Ken McBride, a Californian, said the idea came to him about two years ago. He has been lining up team members and supporters every since.
What brought the team to Ovid about the middle of last week was the presence of a single-engine biplane, the Antonov AN-2, here since being acquired by Ovid resident Pete Depew a few years back.
The craft was last flown a couple of years ago. A Texas man bought the plane and has since sold it to the Greenland team. Now, McBride said, it's a matter of readying it for the journey. If all goes according to plan, the AN-2 should be at the crash scene in Greenland in three to five days, the bird nests, droppings and pesky hornets of Ovid just a memory.
Of the eight-man Greenland team, two will be aboard the AN-2 with equipment and supplies. Six others have opted to fly commercially and thus reduce the load for the AN-2. The Greenland team never gets far from the AN-2 at the Ovid Airport. In fact, the men, 45 to 63 years of age and mostly from California, get their rest in sleeping bags.
Talking about the coming P-38 restoration at his shop in California, McBride said the team could end up with a plane worth some $4.5 million to $5 million. A profit will hinge on what it ultimately costs to restore the craft. He sounded a word of warning: "The trouble with a project like this is that so much can go wrong." Weather could be a major headache.

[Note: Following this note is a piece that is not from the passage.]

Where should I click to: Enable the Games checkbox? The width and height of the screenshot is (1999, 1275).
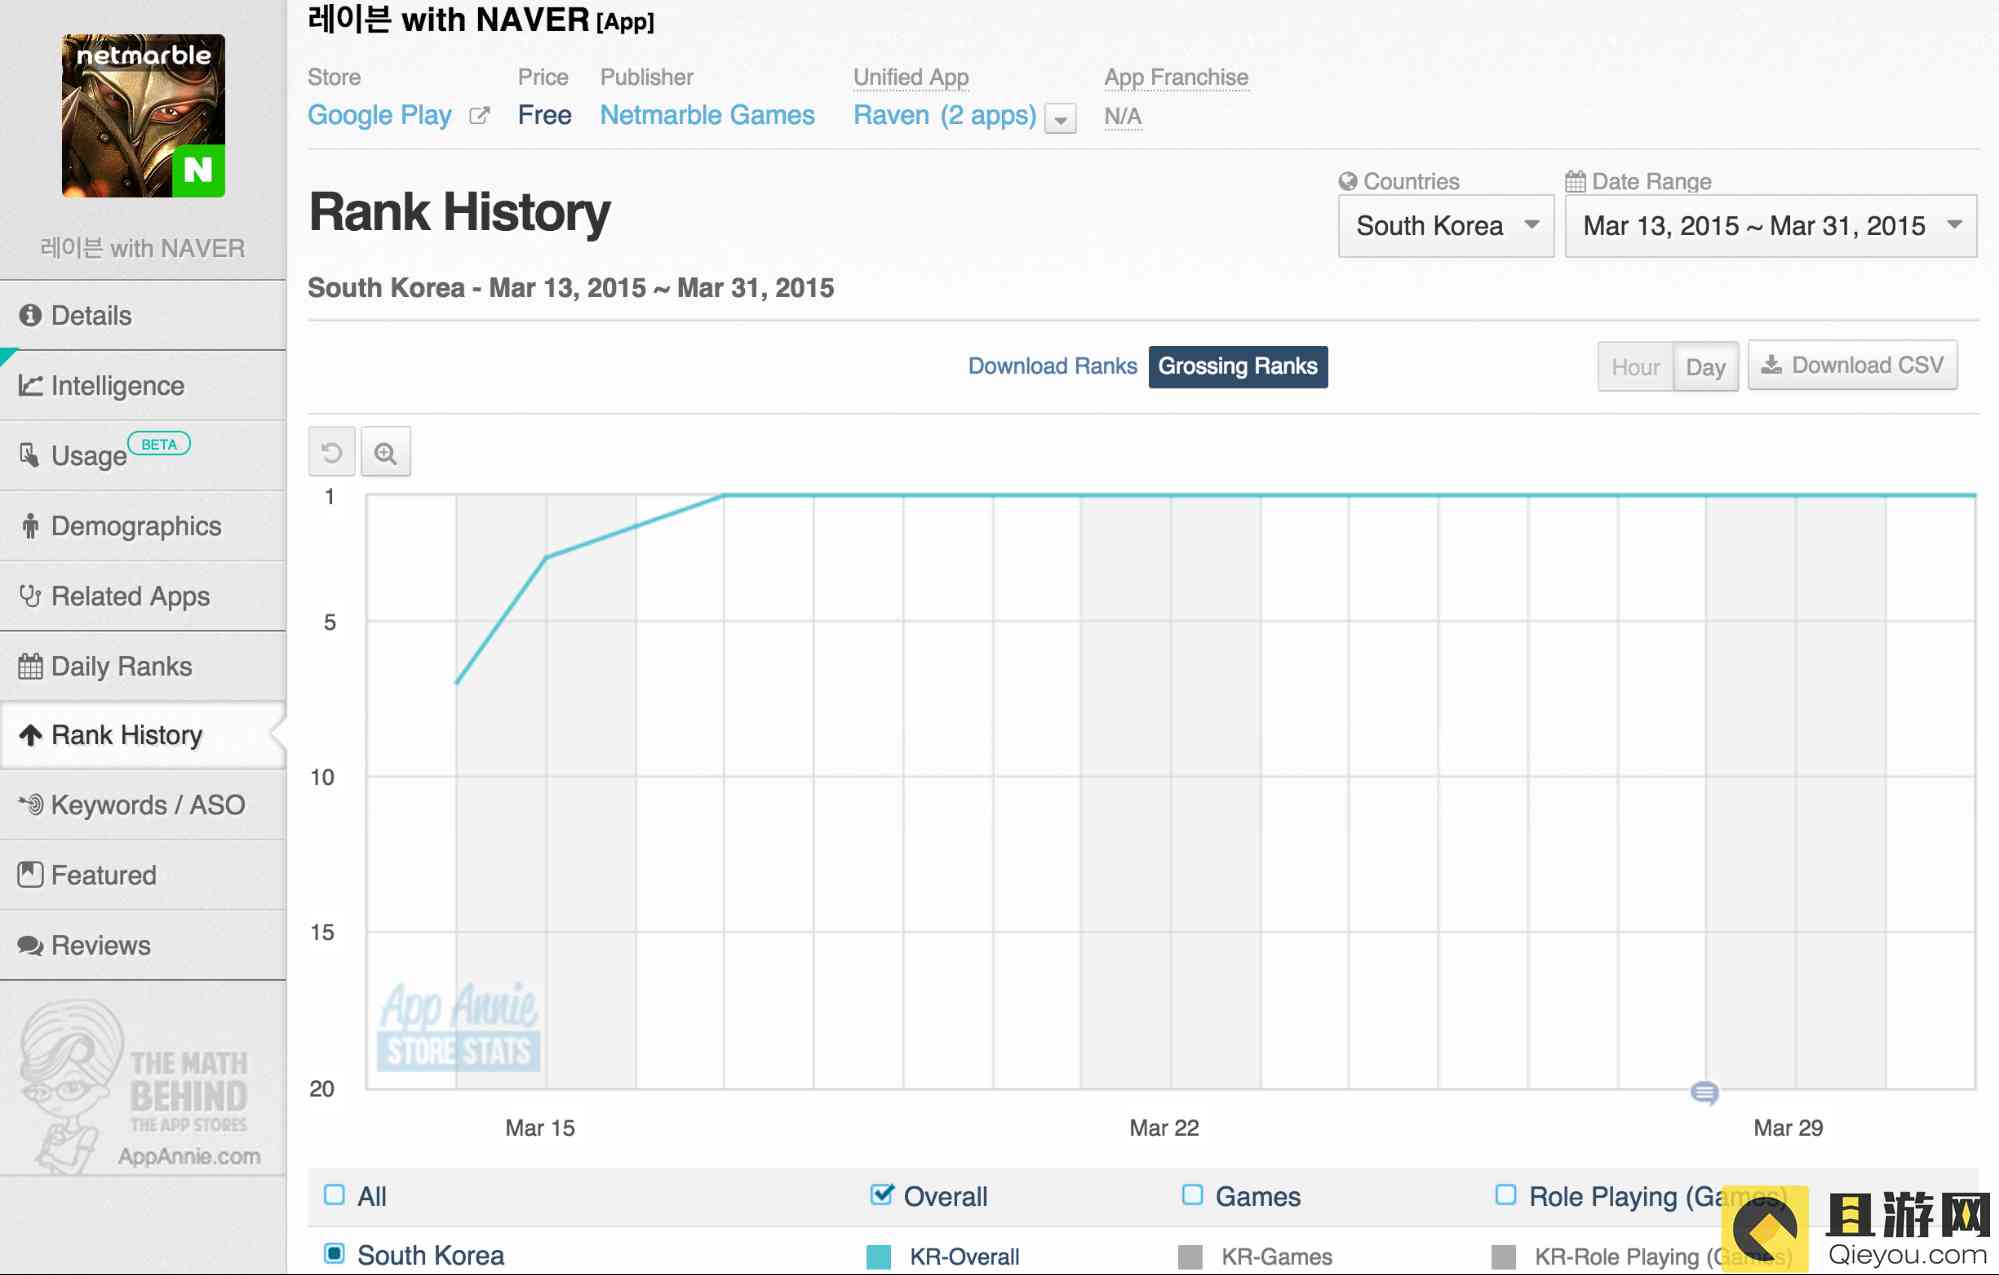pyautogui.click(x=1192, y=1195)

Glacier Girl, the P-38 recovered in 1992 and restored, came with a cost of some $3 million. Crews used various equipment and streams of hot water to create a 42-inch wide tunnel and employed a thermal meltdown generator to reach the plane. The generator chews into the ice at about two feet an hour. Pieces of the P-38 were removed one at a time. Glacier Girl, airborne once again, sold for $7 million.